Extract:
On this day, a lady tried to ram her car into the barricades outside the White House, and then there was a car chase that ended at the Capitol and the lady was eventually killed. For whatever reason, this event scared me senseless. As I watched the news all afternoon (probably not the best idea!), my heart was overcome with fear. The White House is a block from my office in DC, and the fact that it happened so close scared me. After everything died down, I walked over to the White House and sat on a park bench and sobbed. The joy that I found on that day was the people who called me to make sure that I was okay. Knowing that people cared about me, and wanted to check on me, literally meant the world to me.
Since I was still physically shaken up from the events of the day before, and some other personal life events, I decided to take the morning off from work in order to get some extra sleep. It was such a delight to sleep in and have a slow morning before heading into work. It’s the small things
I spent the night with my friend Lauren. She was invited to a wedding last minute, and asked if I would like to join her! Not knowing a single person at the wedding besides her, I tagged along to “wedding crash”. The wedding took place outside, and we were able to get some gorgeous pictures! Even though I didn’t know anyone, I still managed to have a blast!
Our porch has to be my favorite thing about my home. We have twinkle lights around the top, a futon and a space heater to keep my toes toasty warm. I spent the evening outside with my Bible and journal, sipping coffee by candlelight. Literally the perfect evening!

Supplied data:

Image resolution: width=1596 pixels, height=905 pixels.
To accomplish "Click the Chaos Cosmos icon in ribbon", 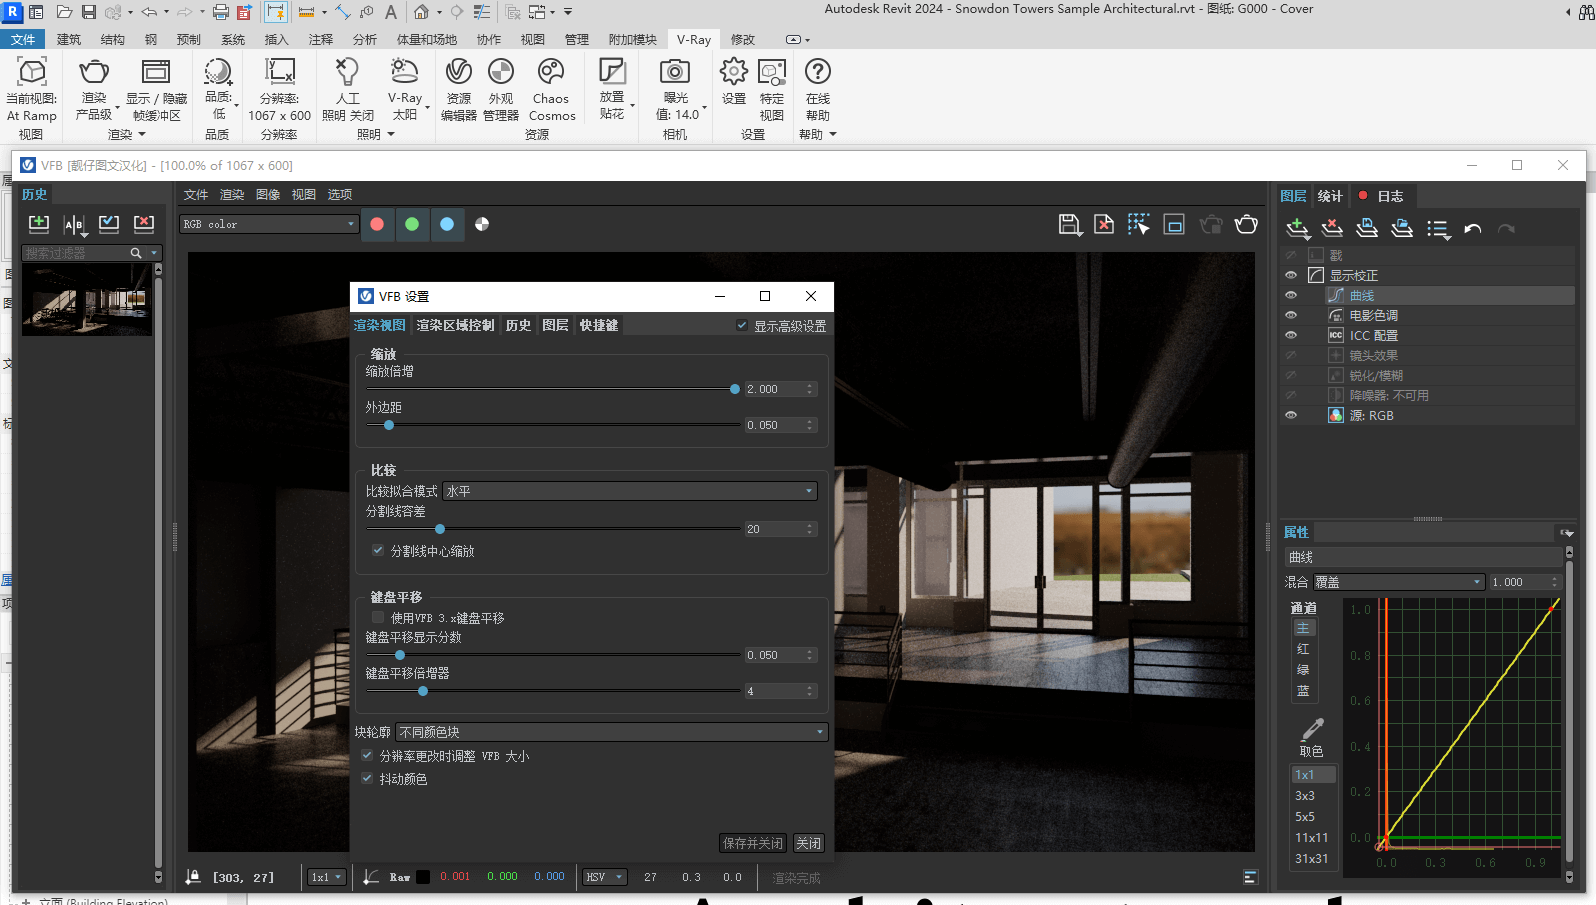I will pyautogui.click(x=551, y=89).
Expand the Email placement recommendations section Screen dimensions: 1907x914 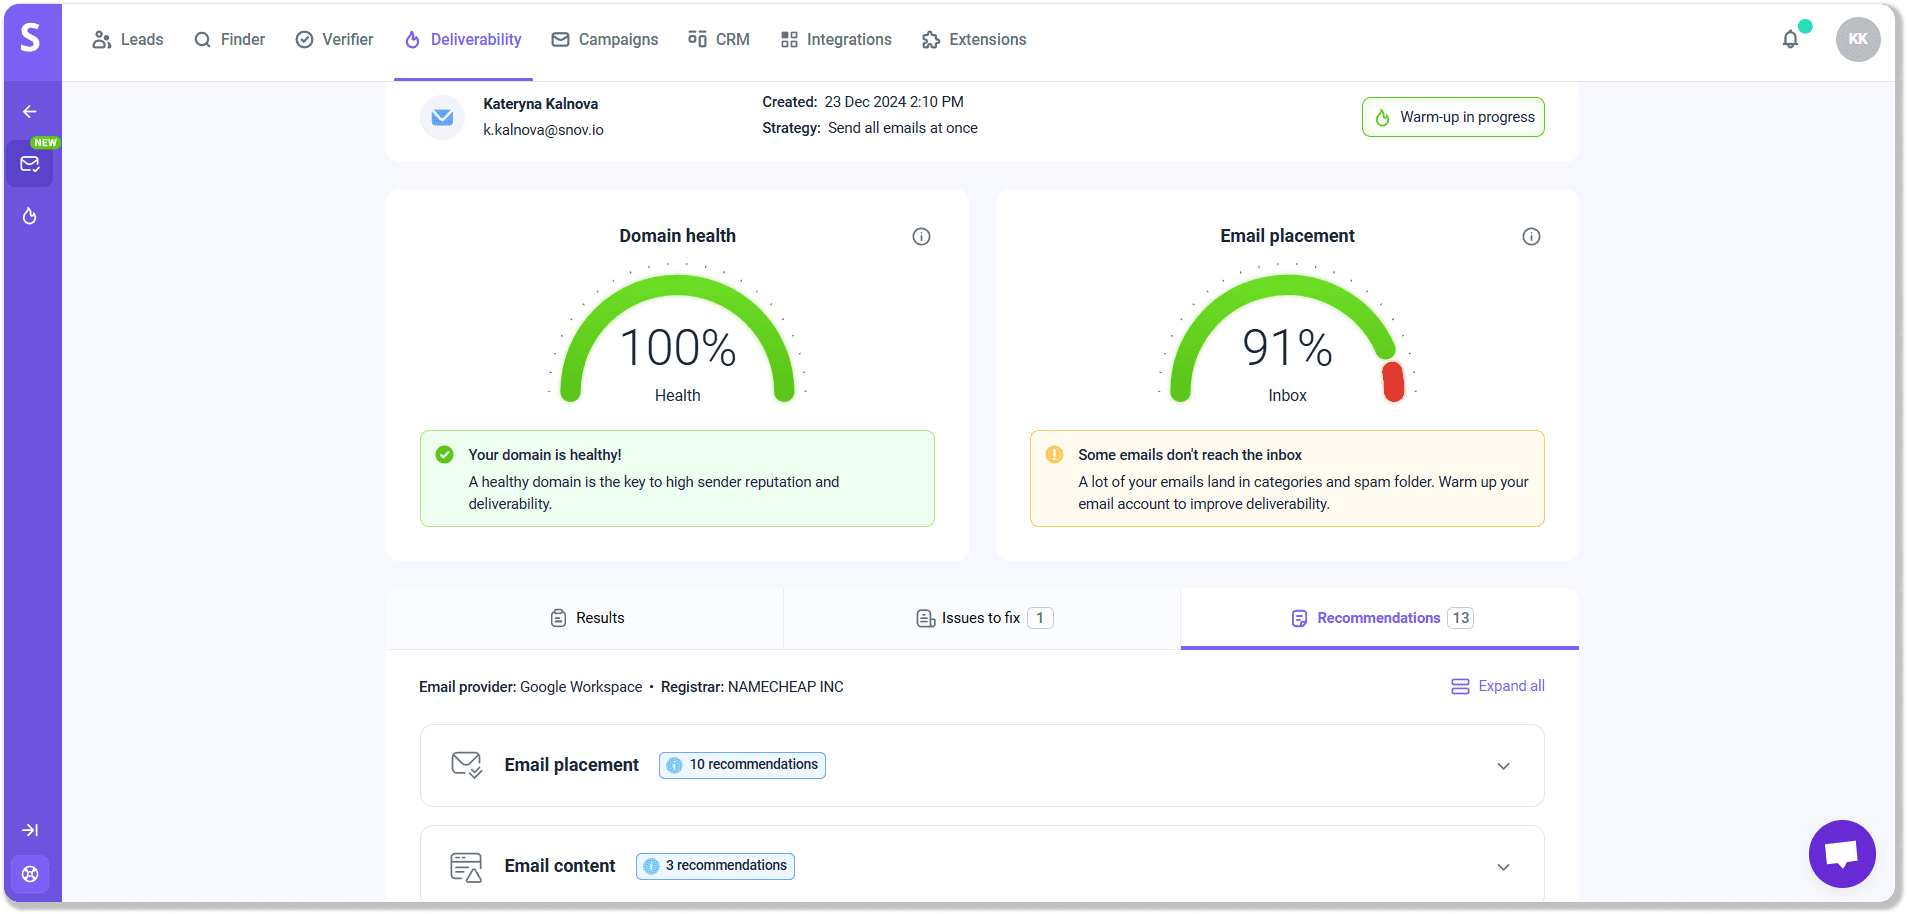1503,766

To do:
A - Translate this sentence from the passage on daily joys into Spanish: "Our porch has to be my favorite thing about my home."
B - Reproduce the passage on daily joys, starting with "Since I was" and going on through "have a blast!", and switch "gorgeous" to "lovely".
C - Resume the passage on daily joys, writing on from its final sentence.
The lines shown here were drawn from a separate source.

Expected results:
A - Nuestro porche tiene que ser lo que más me gusta de mi casa.

B -
Since I was still physically shaken up from the events of the day before, and some other personal life events, I decided to take the morning off from work in order to get some extra sleep. It was such a delight to sleep in and have a slow morning before heading into work. It’s the small things
I spent the night with my friend Lauren. She was invited to a wedding last minute, and asked if I would like to join her! Not knowing a single person at the wedding besides her, I tagged along to “wedding crash”. The wedding took place outside, and we were able to get some lovely pictures! Even though I didn’t know anyone, I still managed to have a blast!

C -
I received a random encouraging facebook message from an acquaintance. It was so sweet and my heart welcomed the words of kindness!
I was asked out on a date by a guy on the metro. Obviously, I choose not to go, because I didn’t know if he was a Christian, and I’m typically not the type of girl to go out with people that I don’t know at all. Nevertheless, it was flattering!
This song by Shane & Shane –
I went to a discussion on Religious Liberties put on by the ERLC and the Manhattan Declaration. The discussion was fantastic and I would love to see more discussions such as this one held. I had the opportunity to meet Dr. Russel Moore. He wrote the book, Adopted for Life and has two adopted Russian boys!
Cleaning my home! This might sound silly, but I love having a clean home, and today, I was in the mood to clean! I rolled up my sleeves, put on some fun tunes and got to work!
…the results were a spotless house!
Spending the day at home!
Sometimes you just need a day at home with absolutely nothing on the agenda! That was today, and it was good!
My heart got overwhelmed at a discussion at church. I cried and texted my roommates saying that my heart hurt. My sweet roommate came to pick me up from the metro (it’s about a 10-15 minute walk home), listened while I poured out my heart. It was good to have a friend take care of my heart!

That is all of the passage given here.